I Pittori

CRITIQUES BD

1367 à Padoue. Accompagné de son neveu Vasco, le banquier Tolomei s’extasie devant des fresques de Giotto orant une chapelle. Il souhaite que son neveu découvre, à Florence, un artiste aussi doué que le maître pour magnifier l’église du couvent où il veut finir ses jours. Comme le vieil homme ne songe pas immédiatement se retirer du monde, il confie une autre mission à Lorenzo (le frère de Vasco). Lorenzo ira également à Florence afin de travailler à l’alliance de la banque siennoise des Tolomei avec celle florentine des Bandi. Une alliance qui doit se concrétiser par l’union de Lorenzo avec la fille Bandi. Alors que Vasco arrive chez le peintre, il constate que celui-ci vient d’être agressé…

Combinant histoire, politique, économie et art cette série, conçue par le regretté Gilles Chaillet est un monument de la BD franco-belge. Les continuateurs de la série ont retenu les leçons et signent un nouveau temps fort de la ligne claire bien dans le style de Jacques Martin qui, d’ailleurs fait une apparition remarquée dans ce volume.

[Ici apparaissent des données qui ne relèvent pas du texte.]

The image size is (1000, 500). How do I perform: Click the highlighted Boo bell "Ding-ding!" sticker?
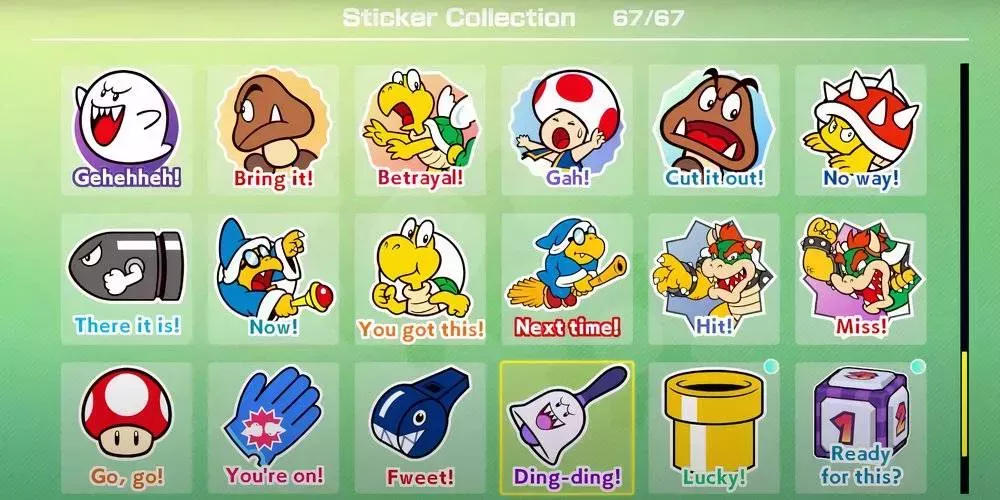(567, 428)
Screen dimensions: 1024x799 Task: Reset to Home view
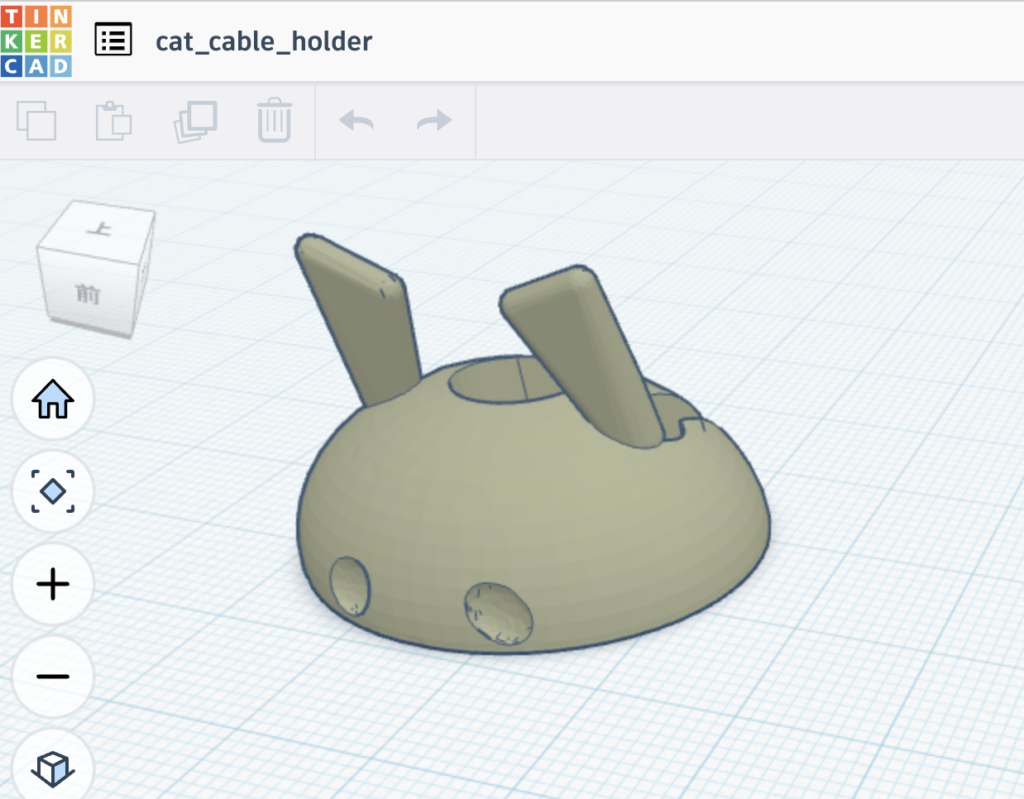pyautogui.click(x=53, y=400)
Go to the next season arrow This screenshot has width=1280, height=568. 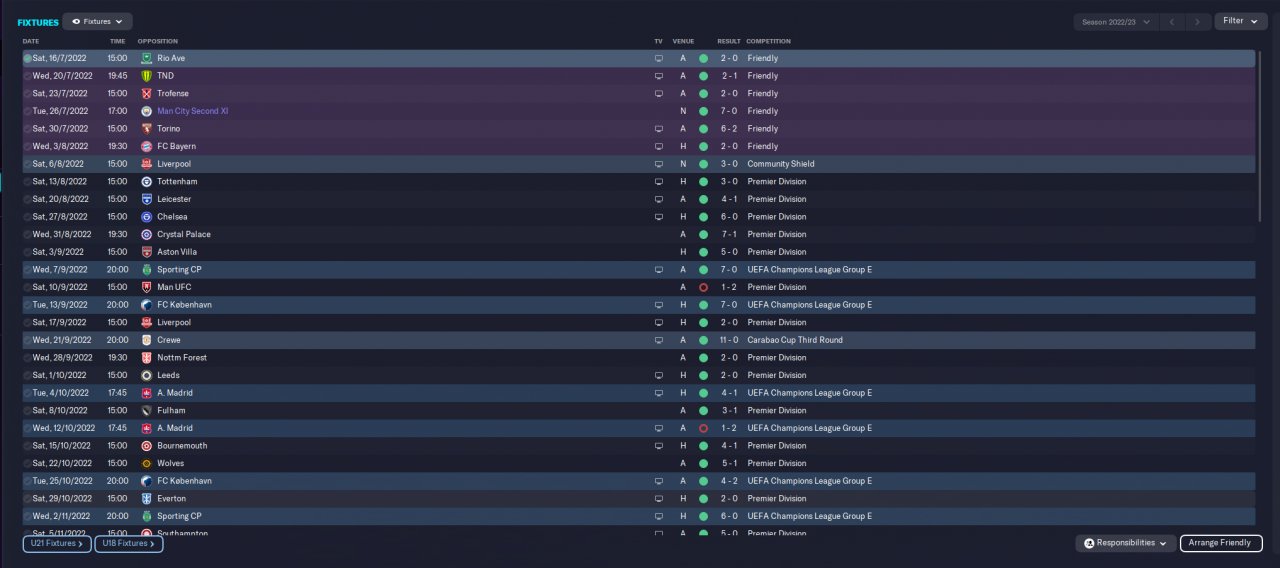point(1197,21)
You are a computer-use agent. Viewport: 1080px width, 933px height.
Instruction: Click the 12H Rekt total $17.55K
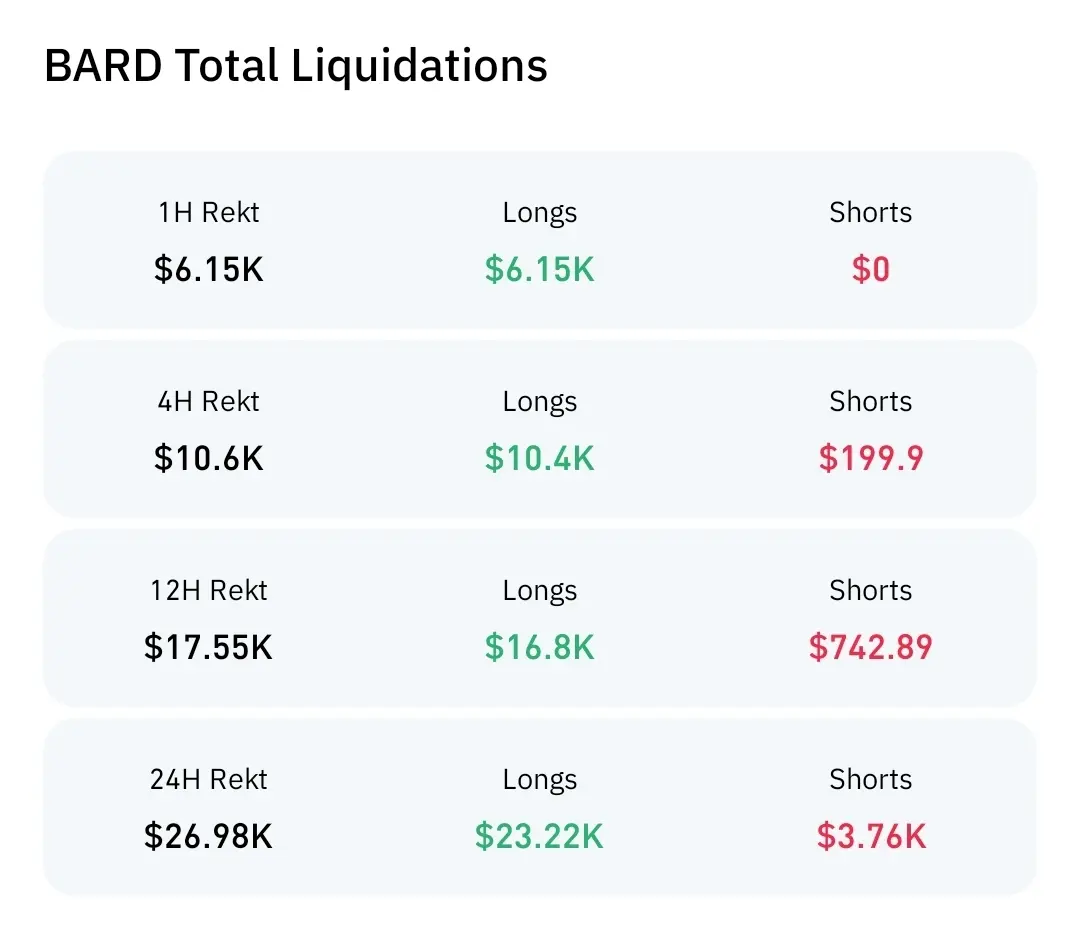point(209,647)
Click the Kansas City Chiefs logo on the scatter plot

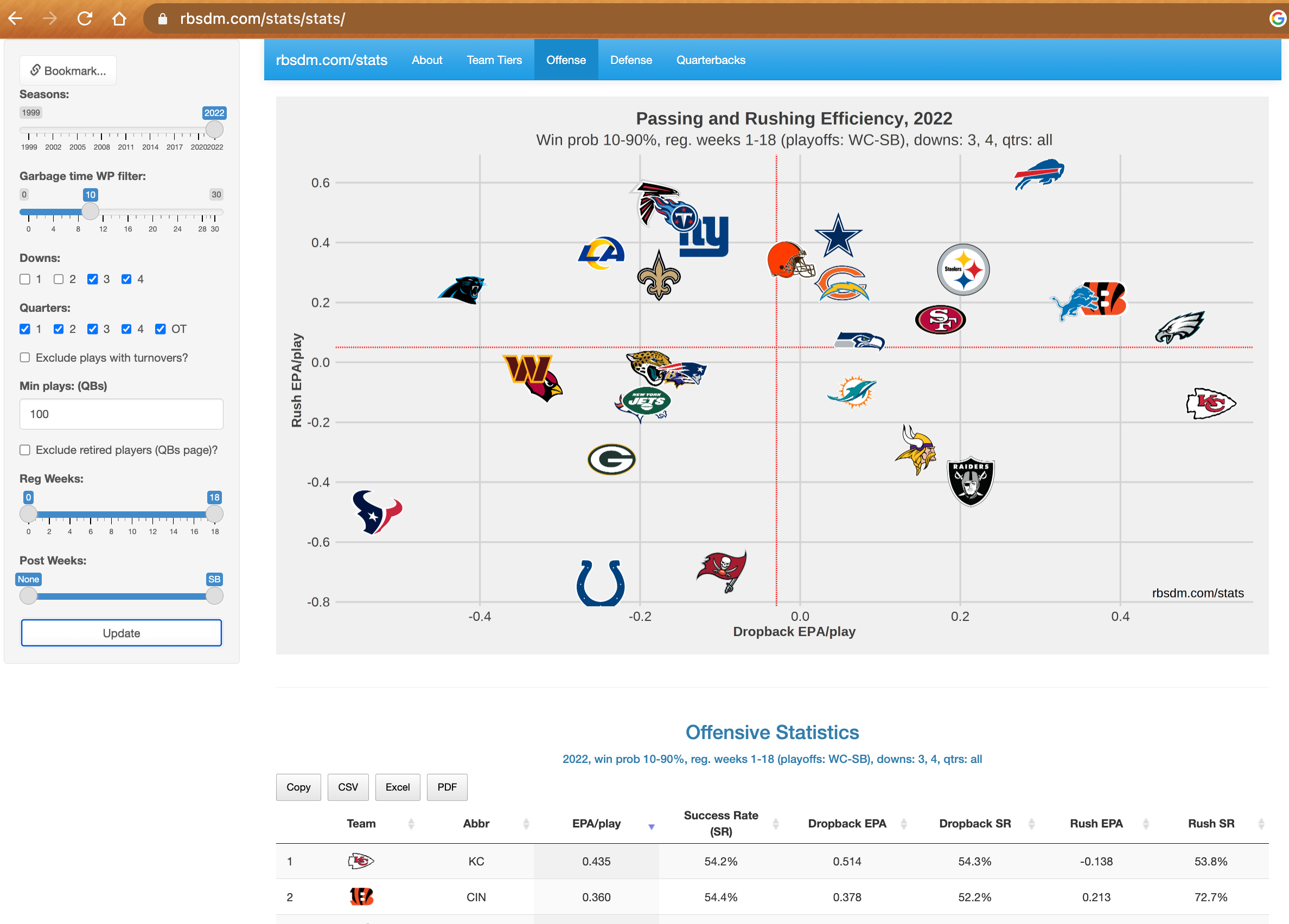coord(1210,403)
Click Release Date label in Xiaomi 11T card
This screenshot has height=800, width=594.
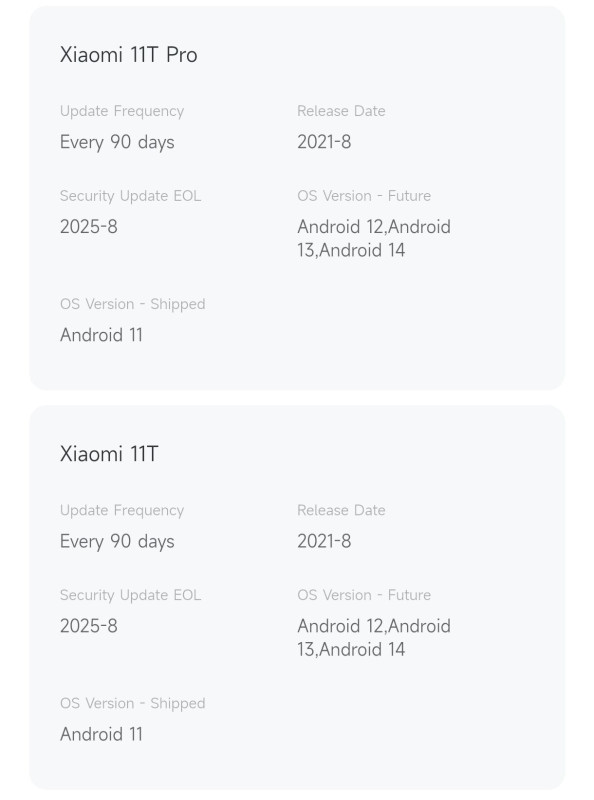pyautogui.click(x=341, y=510)
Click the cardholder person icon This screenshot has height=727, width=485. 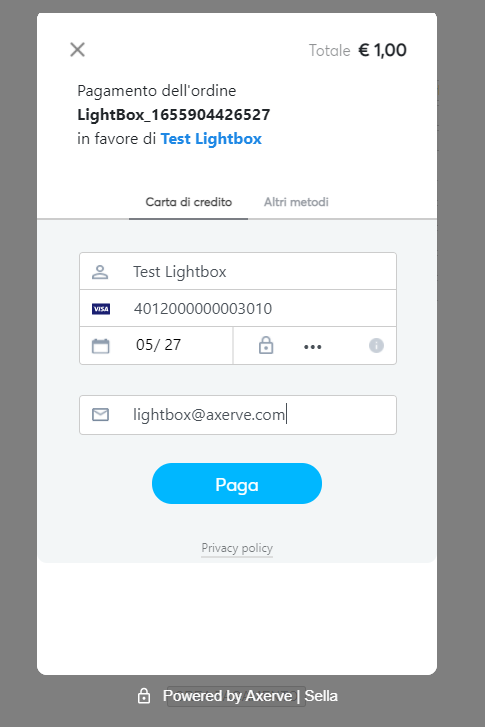point(100,272)
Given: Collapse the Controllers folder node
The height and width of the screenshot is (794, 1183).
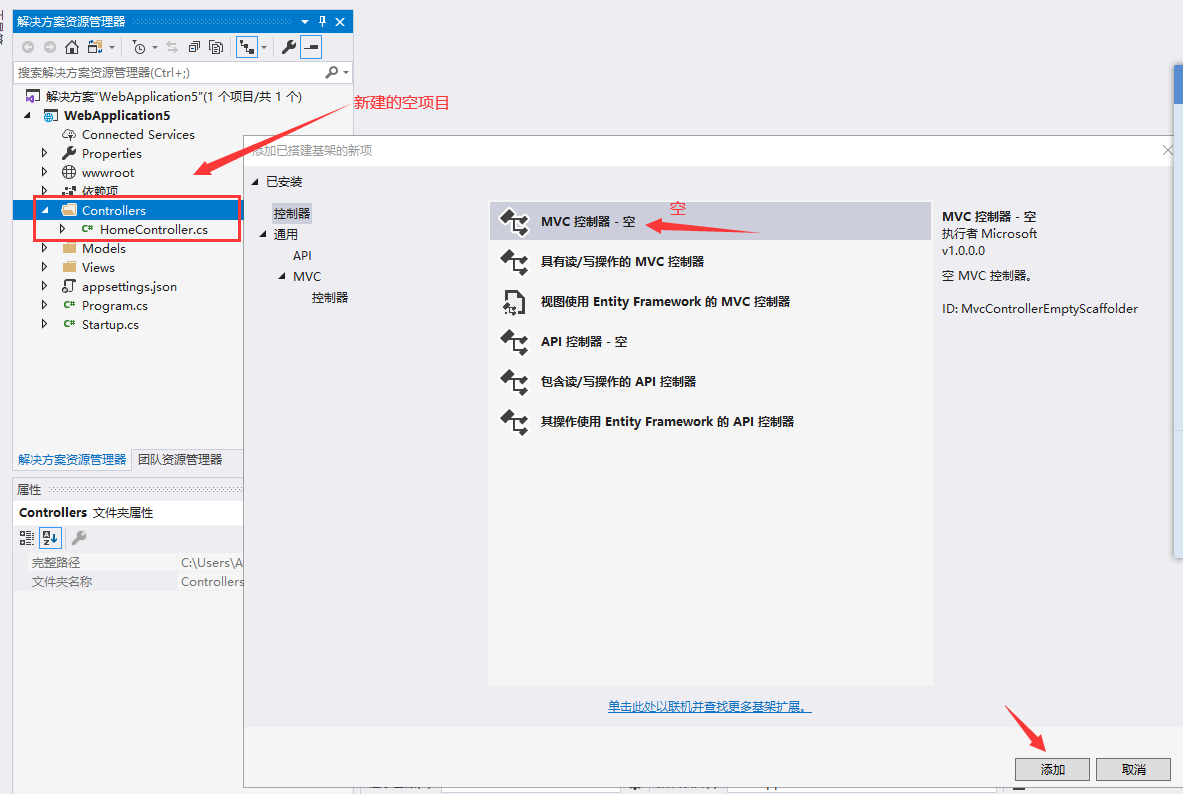Looking at the screenshot, I should [44, 211].
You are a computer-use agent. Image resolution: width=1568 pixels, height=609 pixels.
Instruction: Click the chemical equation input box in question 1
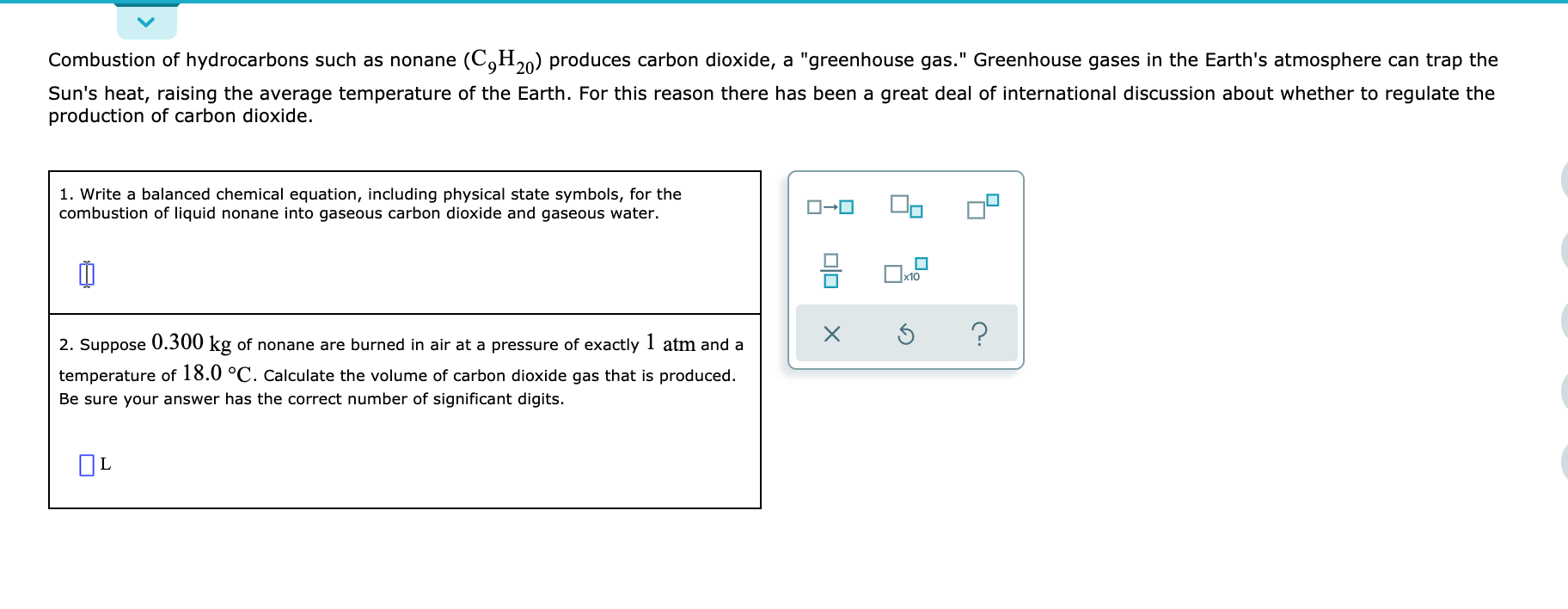point(85,274)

Un épisode machiavélique où Vasco semble être manipulé autant par son oncle et son frère que par des individus tapis dans l’ombre. Dans cet album reparaissent également divers personnages des précédents épisodes qui donnent au récit l’allure d’une tapisserie qui s’étale dans le temps et forment un ensemble cohérent et de qualité. Pour connaître la fin de l’épisode, il faudra encore attendre la parution du prochain volet : Histoires lombardes.

Vasco, tome 28 : I pittori, Dominique Rousseau, Luc Révillon et Chantal Chaillet. Editions Le Lombard, 48 pages, 12 euros.